Nella giornata di ieri è stata presentata un'interpellanza da parte dei consiglieri del Partito Democratico Bernardo Comini e Beatrice Gabusi rivolta al Sindaco Guido Malinverno e all’assessore all’Ecologia, Spiagge e Porti Cristina De Gasperi, sottoponendo il problema dei rifiuti pericolosi presenti sulla spiaggia della nuova passeggia a lago Maratona-via Lario.

Nel tratto di spiaggia sono infatti vietati l'accesso e la balneazione dal 13 novembre 2021, visto il ritrovamento di notevoli quantità di materiali ferrosi, pezzi di cemento, rifiuti di cantiere e materiale vario abbandonato nei pressi del camminamento così come anche in spiaggia e in acqua, frutto degli interventi effettuati per il rinnovamento della passeggiata.

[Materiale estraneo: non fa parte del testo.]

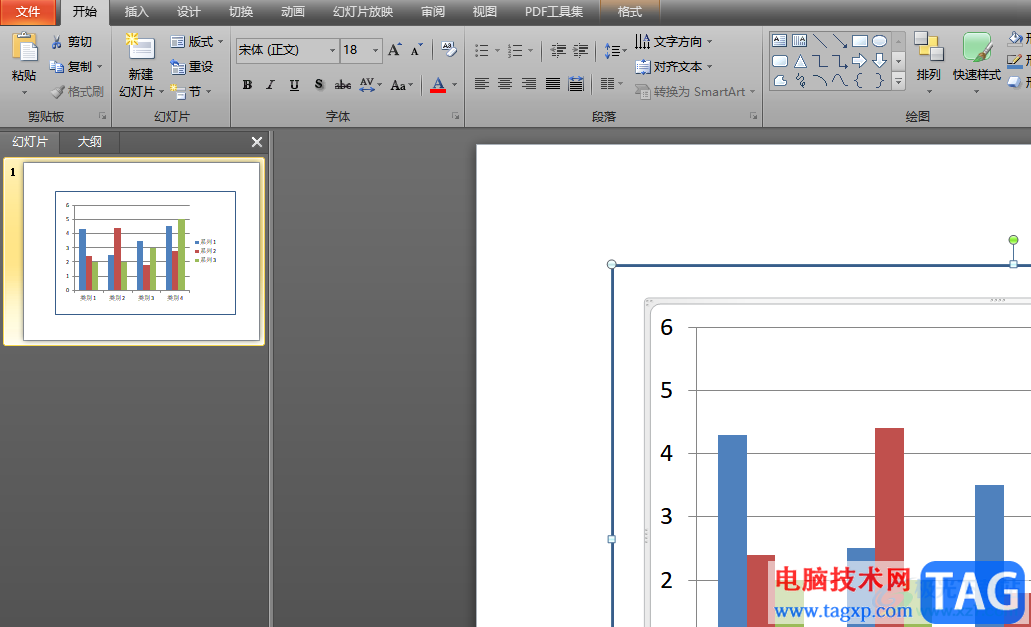
Task: Open the font color arrow next to red A
Action: coord(454,85)
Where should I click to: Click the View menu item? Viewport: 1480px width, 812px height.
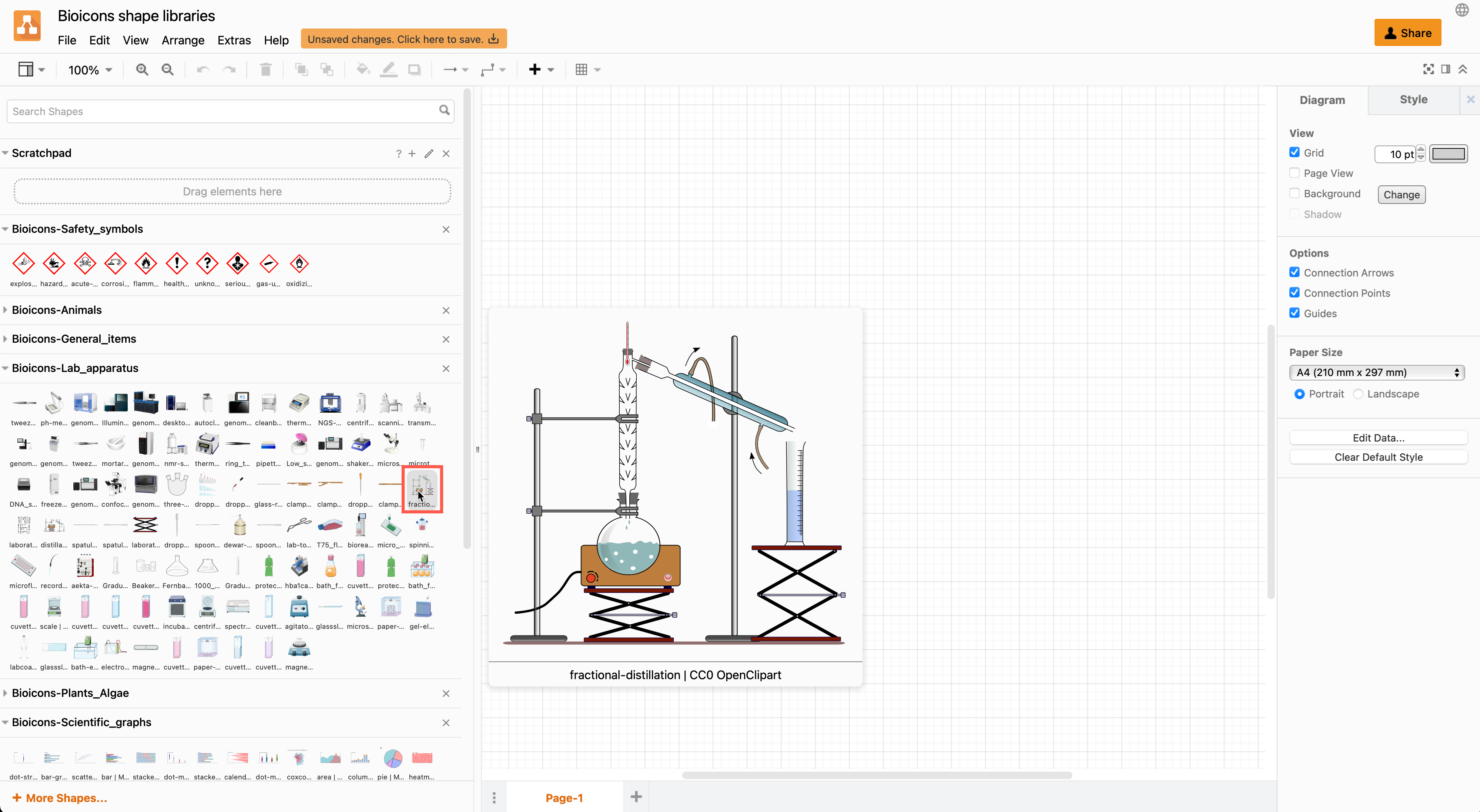[x=134, y=40]
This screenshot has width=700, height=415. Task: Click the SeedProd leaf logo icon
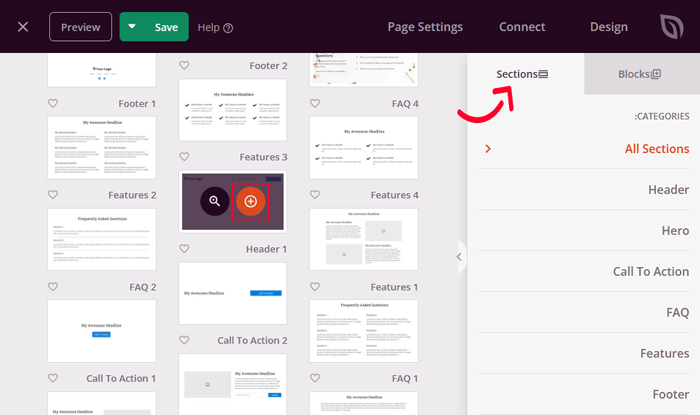point(673,27)
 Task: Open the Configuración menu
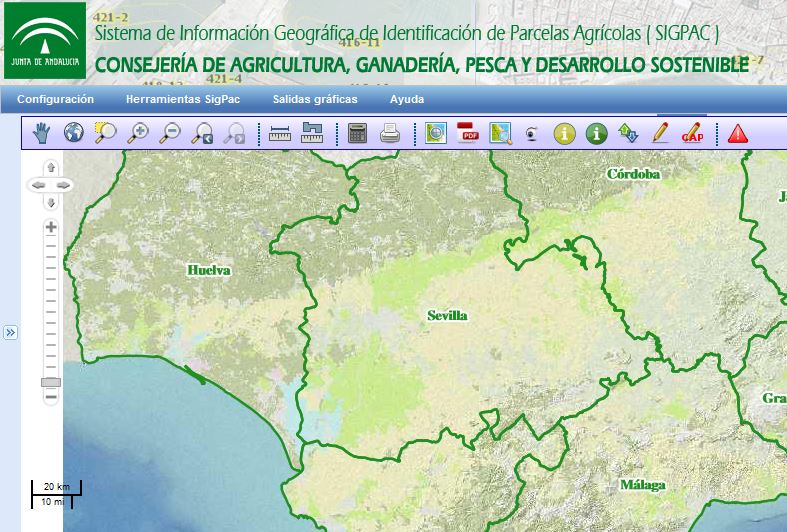pyautogui.click(x=55, y=99)
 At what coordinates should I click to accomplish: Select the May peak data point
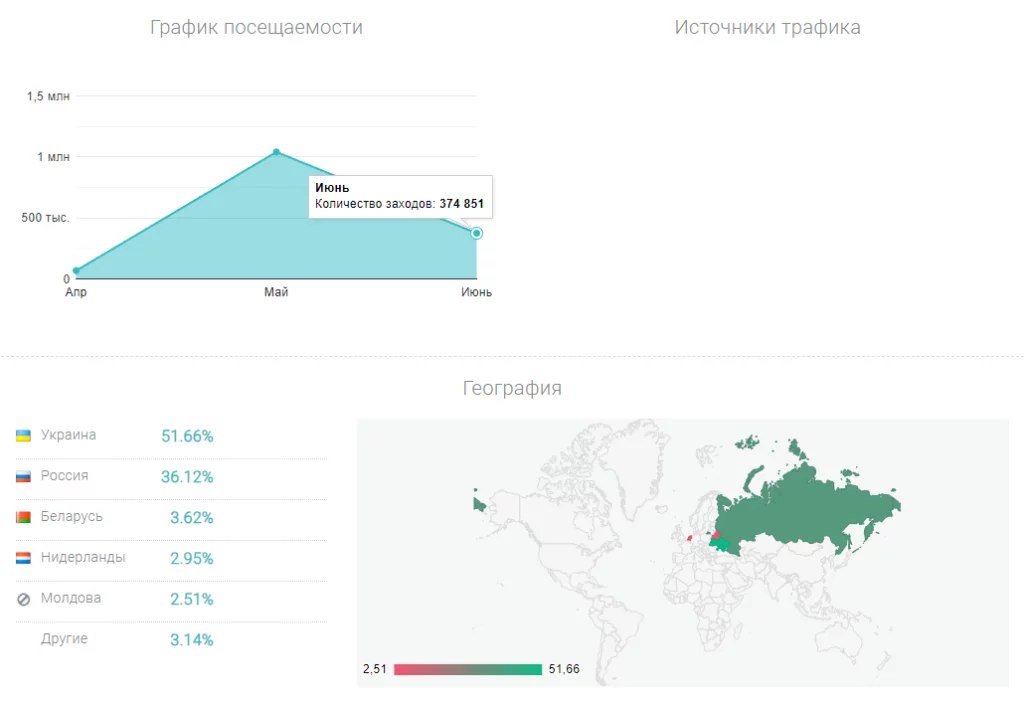point(276,152)
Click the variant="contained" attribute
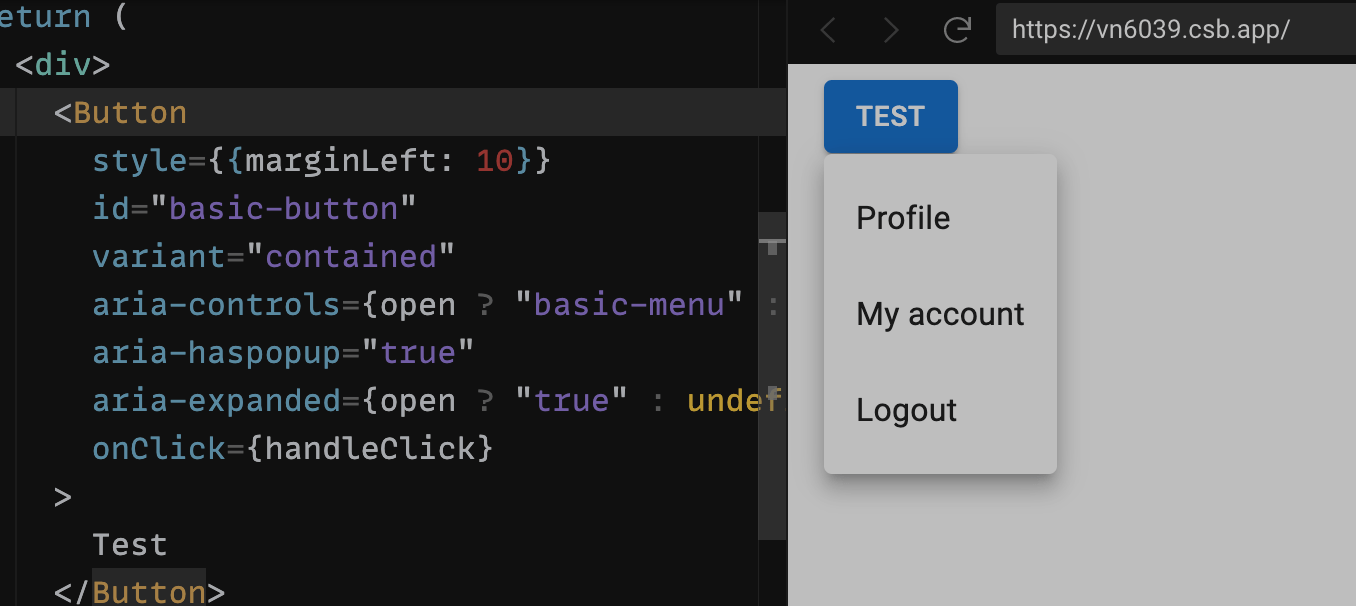Image resolution: width=1356 pixels, height=606 pixels. [x=273, y=256]
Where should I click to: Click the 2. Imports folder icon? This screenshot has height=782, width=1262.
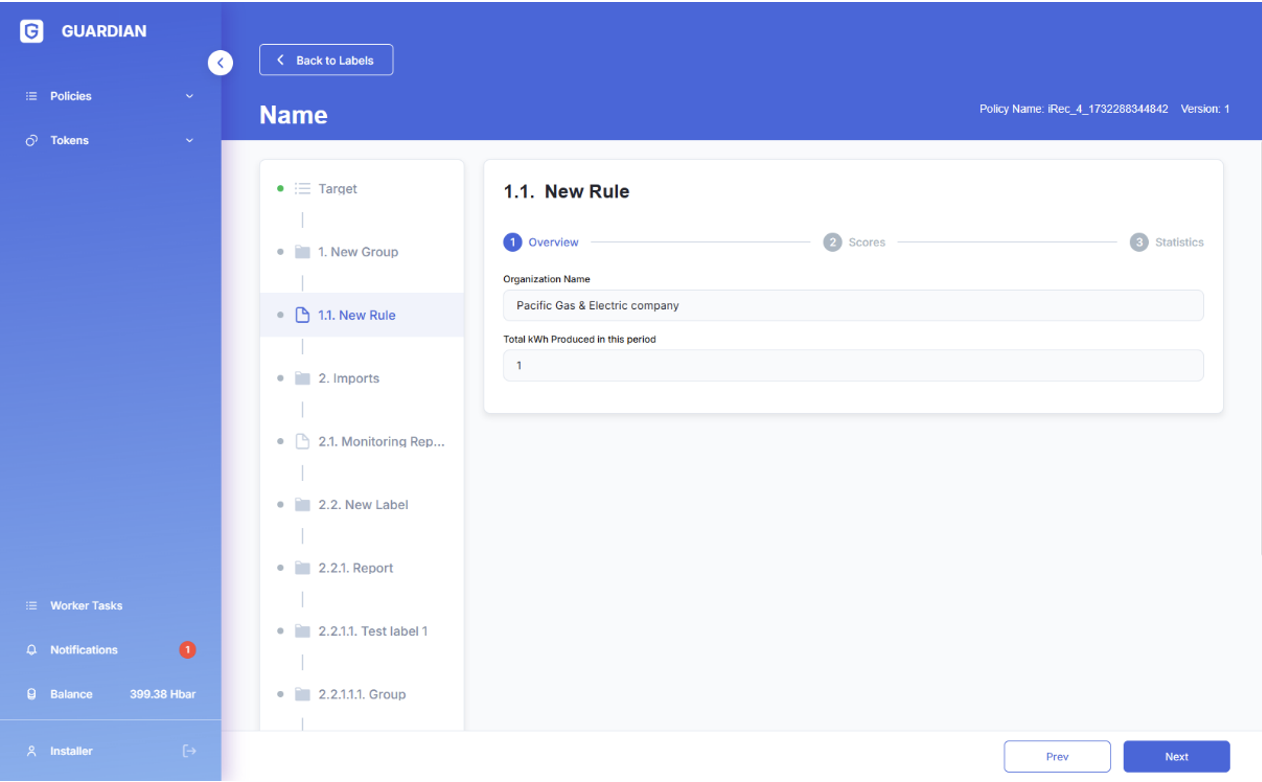(x=302, y=378)
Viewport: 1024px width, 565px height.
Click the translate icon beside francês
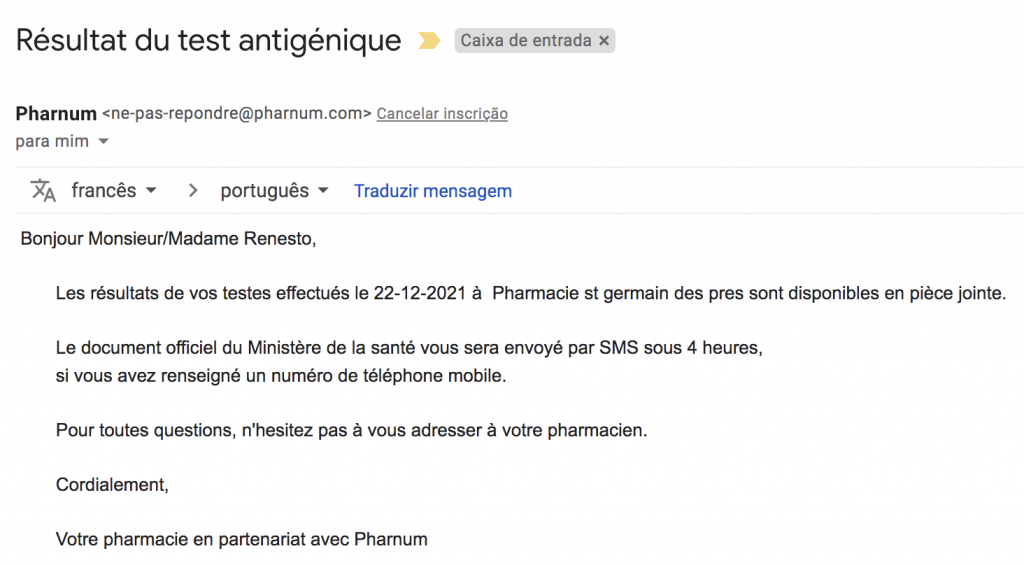43,190
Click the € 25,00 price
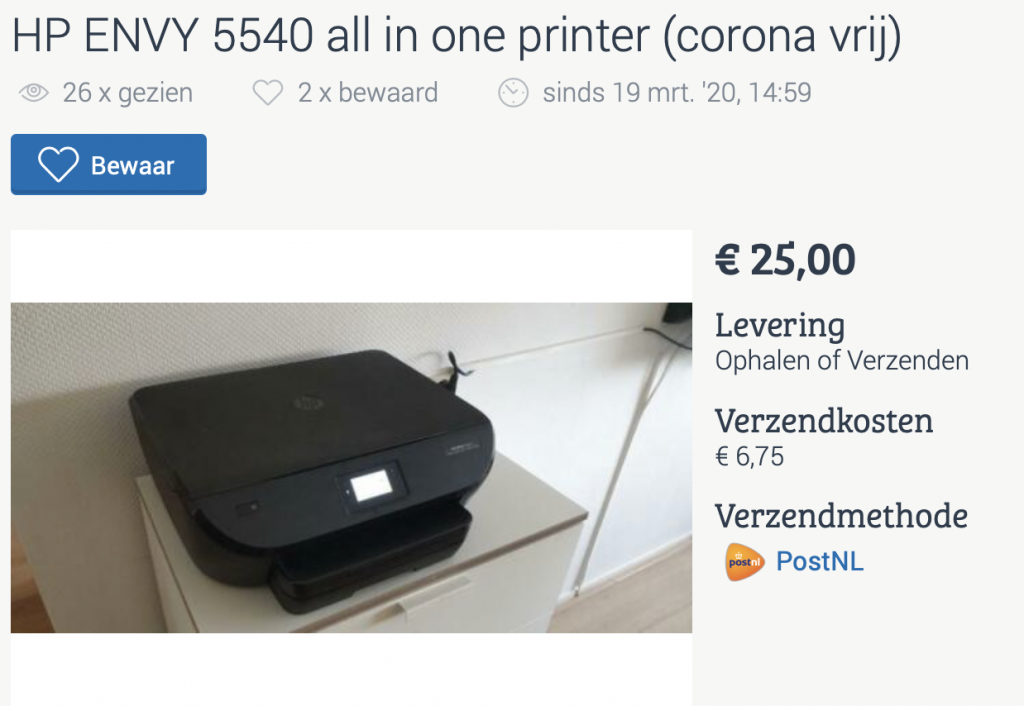This screenshot has height=706, width=1024. click(786, 260)
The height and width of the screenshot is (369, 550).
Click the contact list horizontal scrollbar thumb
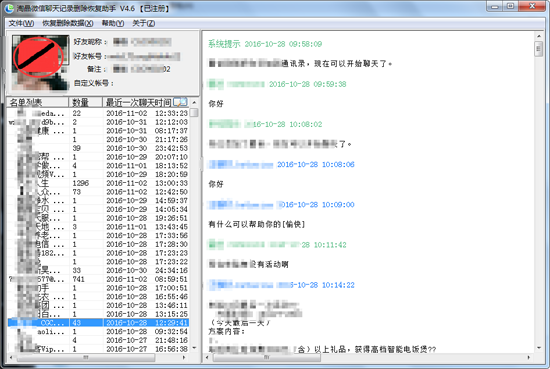(x=86, y=357)
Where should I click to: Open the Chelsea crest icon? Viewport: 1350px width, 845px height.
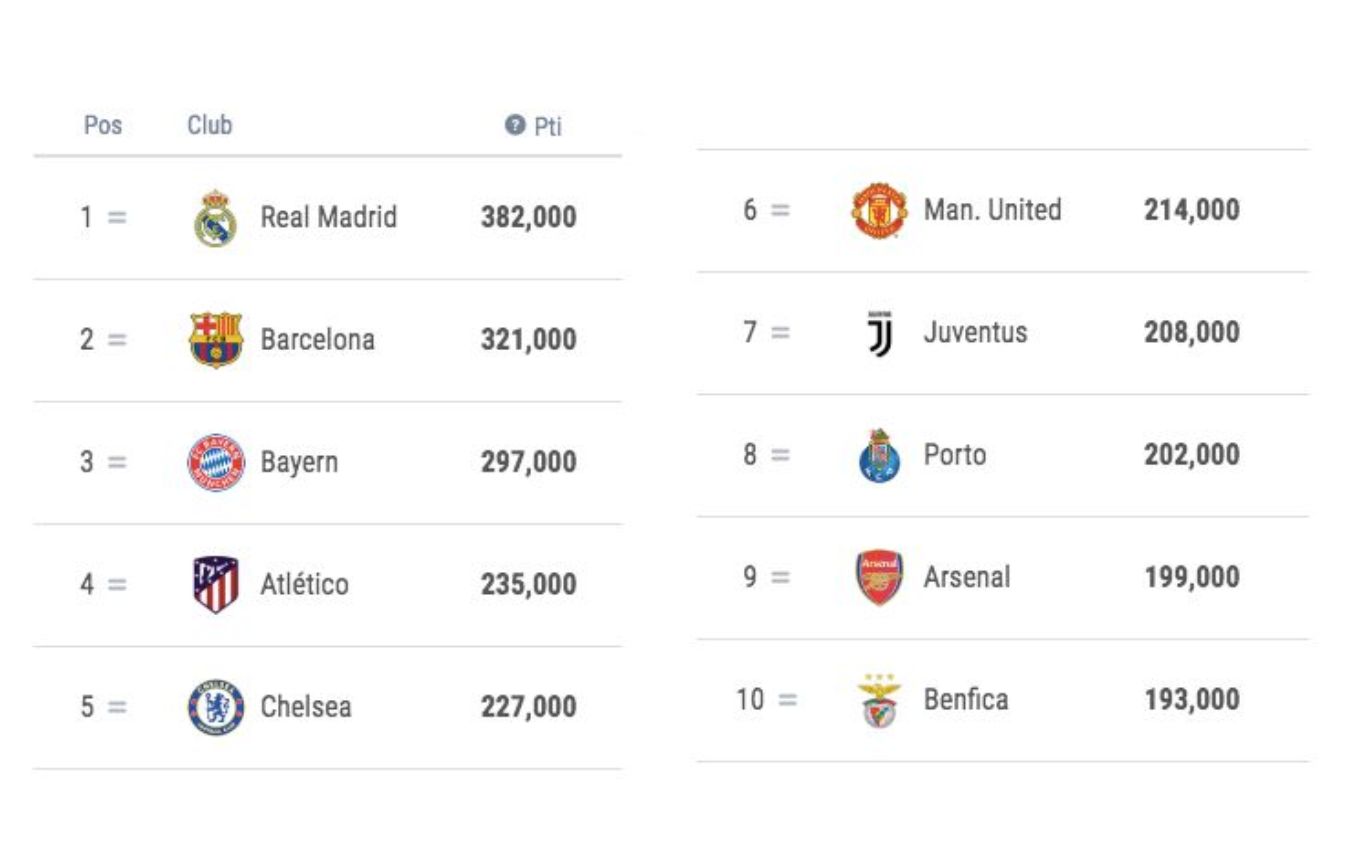point(216,707)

Come spiegato in una nota stampa da parte degli esponenti del PD, l’interpellanza "è occasione per un atto di trasparenza nei confronti della cittadinanza su quanto fatto e su quanto in programma. Vuole essere anche uno stimolo all’amministrazione comunale e, indirettamente, all’Autorità di Bacino per una risoluzione definitiva del problema e per una maggiore sensibilità e attenzione sugli interventi futuri".

"La sensazione – afferma la consigliera Gabusi – è che quanto fatto dall’amministrazione comunale sia stato insufficiente e senza la necessaria puntigliosità. Questo da un lato crea problemi di sicurezza in una zona molto frequentata da residenti e turisti, dall’altro crea un danno all’immagine di Desenzano che ha, in piena stagione estiva, una spiaggia interdetta e non fruibile".

Da qui la richiesta di chiarimenti sulla vicenda che vede coinvolta soprattutto l'Autorità di Bacino, responsabile dei lavori, e su quanto si farà, si spera, entro tempi brevi per la risoluzione del problema. A maggior ragione considerata l'alta stagione che favorisce la presenza di turisti anche sul tratto interdetto alla balneazione, con conseguente rischio di incidenti o ferimenti.

"A Desenzano - viene poi specificato - sono presenti molti cittadini che con grande senso civico sono disposti a collaborare con l’amministrazione comunale per contribuire alla pulizia della spiaggia e non solo. Sollecitiamo l’Amministrazione a valorizzare tali forme di “partecipazione attiva per il bene della città e dei suoi cittadini”. "Ringraziamo molto le associazioni presenti sul territorio – chiude il consigliere Comini - per il continuo lavoro di monitoraggio e per le segnalazioni che aiutano a tenere alta l’attenzione.

Una problematica questa per cui è intervenuto nei giorni scorsi anche il consigliere Andrea Spiller attraverso una nota stampa, in cui è stato chiesto di motivare come mai "più volte in questi mesi si sono susseguiti annunci e promesse di una imminente bonifica, ma ad oggi la situazione è quella che possiamo vedere, con decine di kg di ferro che ancora emergono dai sassi e vengono raccolti quasi quotidianamente dai volontari (...) perchè non si riesce ad effettuare una semplice bonifica dal materiale abbandonato?"